*How to complete this task*:
Write out every record again, exactly.

*Task input*:
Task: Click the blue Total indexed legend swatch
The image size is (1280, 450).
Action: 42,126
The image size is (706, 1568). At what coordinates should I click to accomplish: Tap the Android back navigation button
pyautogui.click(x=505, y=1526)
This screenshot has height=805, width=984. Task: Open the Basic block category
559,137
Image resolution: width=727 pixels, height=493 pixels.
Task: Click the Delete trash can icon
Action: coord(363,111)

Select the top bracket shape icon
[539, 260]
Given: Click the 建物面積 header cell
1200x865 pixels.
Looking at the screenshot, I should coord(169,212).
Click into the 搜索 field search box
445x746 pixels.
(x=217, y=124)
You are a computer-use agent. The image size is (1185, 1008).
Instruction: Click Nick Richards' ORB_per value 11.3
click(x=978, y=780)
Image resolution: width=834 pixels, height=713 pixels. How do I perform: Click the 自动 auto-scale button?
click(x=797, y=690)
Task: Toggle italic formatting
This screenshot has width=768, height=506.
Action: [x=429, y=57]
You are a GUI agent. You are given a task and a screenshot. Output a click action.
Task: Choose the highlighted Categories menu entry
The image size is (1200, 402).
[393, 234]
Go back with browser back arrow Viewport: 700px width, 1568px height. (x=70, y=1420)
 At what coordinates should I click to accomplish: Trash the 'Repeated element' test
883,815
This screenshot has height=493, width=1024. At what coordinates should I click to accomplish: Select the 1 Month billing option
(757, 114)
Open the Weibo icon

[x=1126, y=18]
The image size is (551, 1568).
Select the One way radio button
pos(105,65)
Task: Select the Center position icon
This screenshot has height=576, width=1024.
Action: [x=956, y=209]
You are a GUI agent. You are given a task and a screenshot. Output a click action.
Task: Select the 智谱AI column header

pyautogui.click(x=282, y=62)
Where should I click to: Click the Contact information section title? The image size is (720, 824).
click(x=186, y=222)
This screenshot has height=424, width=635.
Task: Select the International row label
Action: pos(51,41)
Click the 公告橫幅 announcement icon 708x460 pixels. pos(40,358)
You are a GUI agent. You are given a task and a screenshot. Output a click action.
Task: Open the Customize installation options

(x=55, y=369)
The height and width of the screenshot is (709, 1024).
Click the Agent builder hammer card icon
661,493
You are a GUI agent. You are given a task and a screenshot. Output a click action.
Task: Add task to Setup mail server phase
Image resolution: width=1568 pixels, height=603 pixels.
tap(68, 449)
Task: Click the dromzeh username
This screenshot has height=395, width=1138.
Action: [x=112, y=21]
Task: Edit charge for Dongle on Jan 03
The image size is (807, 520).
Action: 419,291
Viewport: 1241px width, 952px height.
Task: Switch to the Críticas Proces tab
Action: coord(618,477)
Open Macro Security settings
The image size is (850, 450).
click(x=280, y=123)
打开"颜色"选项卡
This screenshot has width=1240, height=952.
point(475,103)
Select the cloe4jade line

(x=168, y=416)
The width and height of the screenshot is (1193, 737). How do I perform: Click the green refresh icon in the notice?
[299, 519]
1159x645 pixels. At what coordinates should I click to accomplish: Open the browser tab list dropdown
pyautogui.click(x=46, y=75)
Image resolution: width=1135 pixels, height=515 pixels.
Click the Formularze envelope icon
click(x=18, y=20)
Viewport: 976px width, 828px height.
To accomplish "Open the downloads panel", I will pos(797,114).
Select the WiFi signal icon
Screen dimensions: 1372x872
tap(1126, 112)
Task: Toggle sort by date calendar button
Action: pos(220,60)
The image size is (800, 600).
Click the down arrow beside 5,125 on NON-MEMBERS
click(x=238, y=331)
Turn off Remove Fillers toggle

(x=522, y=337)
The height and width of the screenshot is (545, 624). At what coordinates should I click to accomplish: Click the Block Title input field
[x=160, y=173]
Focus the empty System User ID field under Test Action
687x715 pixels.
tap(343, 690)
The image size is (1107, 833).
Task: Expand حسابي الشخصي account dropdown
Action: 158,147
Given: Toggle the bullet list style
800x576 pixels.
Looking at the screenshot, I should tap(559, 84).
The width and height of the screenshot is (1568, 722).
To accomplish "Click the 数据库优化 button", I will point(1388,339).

*Response to the exercise*:
Task: Click the blue Total indexed legend swatch
The image size is (1280, 450).
Action: 42,126
The image size is (706, 1568). At what coordinates should I click to accomplish: Tap the Android back navigation button
pyautogui.click(x=505, y=1526)
This screenshot has height=805, width=984. Task: Open the Basic block category
559,137
Image resolution: width=727 pixels, height=493 pixels.
Task: Click the Delete trash can icon
Action: coord(363,111)

Select the top bracket shape icon
[539, 260]
Given: Click the 建物面積 header cell
1200x865 pixels.
Looking at the screenshot, I should coord(169,212).
Click into the 搜索 field search box
445x746 pixels.
(x=217, y=124)
You are a computer-use agent. The image size is (1185, 1008).
Instruction: Click Nick Richards' ORB_per value 11.3
click(x=978, y=780)
Image resolution: width=834 pixels, height=713 pixels. How do I perform: Click the 自动 auto-scale button?
click(x=797, y=690)
Task: Toggle italic formatting
This screenshot has width=768, height=506.
Action: [x=429, y=57]
You are a GUI agent. You are given a task and a screenshot. Output a click action.
Task: Choose the highlighted Categories menu entry
The image size is (1200, 402).
[393, 234]
Go back with browser back arrow Viewport: 700px width, 1568px height. (x=70, y=1420)
 At what coordinates should I click to accomplish: Trash the 'Repeated element' test
883,815
This screenshot has height=493, width=1024. At what coordinates should I click to accomplish: Select the 1 Month billing option
(757, 114)
Open the Weibo icon

[x=1126, y=18]
The image size is (551, 1568).
Select the One way radio button
pos(105,65)
Task: Select the Center position icon
This screenshot has height=576, width=1024.
Action: [x=956, y=209]
You are a GUI agent. You are given a task and a screenshot. Output a click action.
Task: Select the 智谱AI column header

pyautogui.click(x=282, y=62)
Where should I click to: Click the Contact information section title? The image size is (720, 824).
click(x=186, y=222)
This screenshot has height=424, width=635.
Task: Select the International row label
Action: pos(51,41)
Click the 公告橫幅 announcement icon 708x460 pixels. pos(40,358)
You are a GUI agent. You are given a task and a screenshot. Output a click action.
Task: Open the Customize installation options

(x=55, y=369)
The height and width of the screenshot is (709, 1024).
Click the Agent builder hammer card icon
661,493
You are a GUI agent. You are given a task and a screenshot. Output a click action.
Task: Add task to Setup mail server phase
Image resolution: width=1568 pixels, height=603 pixels.
tap(68, 449)
Task: Click the dromzeh username
This screenshot has height=395, width=1138.
Action: [x=112, y=21]
Task: Edit charge for Dongle on Jan 03
The image size is (807, 520).
Action: 419,291
Viewport: 1241px width, 952px height.
Task: Switch to the Críticas Proces tab
Action: coord(618,477)
Open Macro Security settings
The image size is (850, 450).
click(x=280, y=123)
打开"颜色"选项卡
This screenshot has width=1240, height=952.
point(475,103)
Select the cloe4jade line

(x=168, y=416)
The width and height of the screenshot is (1193, 737). How do I perform: Click the green refresh icon in the notice?
[299, 519]
1159x645 pixels. At what coordinates should I click to accomplish: Open the browser tab list dropdown
pyautogui.click(x=46, y=75)
Image resolution: width=1135 pixels, height=515 pixels.
Click the Formularze envelope icon
click(x=18, y=20)
Viewport: 976px width, 828px height.
To accomplish "Open the downloads panel", I will pos(797,114).
Select the WiFi signal icon
Screen dimensions: 1372x872
tap(1126, 112)
Task: Toggle sort by date calendar button
Action: pos(220,60)
The image size is (800, 600).
Click the down arrow beside 5,125 on NON-MEMBERS
click(x=238, y=331)
Turn off Remove Fillers toggle

(x=522, y=337)
The height and width of the screenshot is (545, 624). At what coordinates should I click to accomplish: Click the Block Title input field
[x=160, y=173]
Focus the empty System User ID field under Test Action
687x715 pixels.
tap(343, 690)
The image size is (1107, 833).
Task: Expand حسابي الشخصي account dropdown
Action: 158,147
Given: Toggle the bullet list style
800x576 pixels.
Looking at the screenshot, I should tap(559, 84).
The width and height of the screenshot is (1568, 722).
To accomplish "Click the 数据库优化 button", I will point(1388,339).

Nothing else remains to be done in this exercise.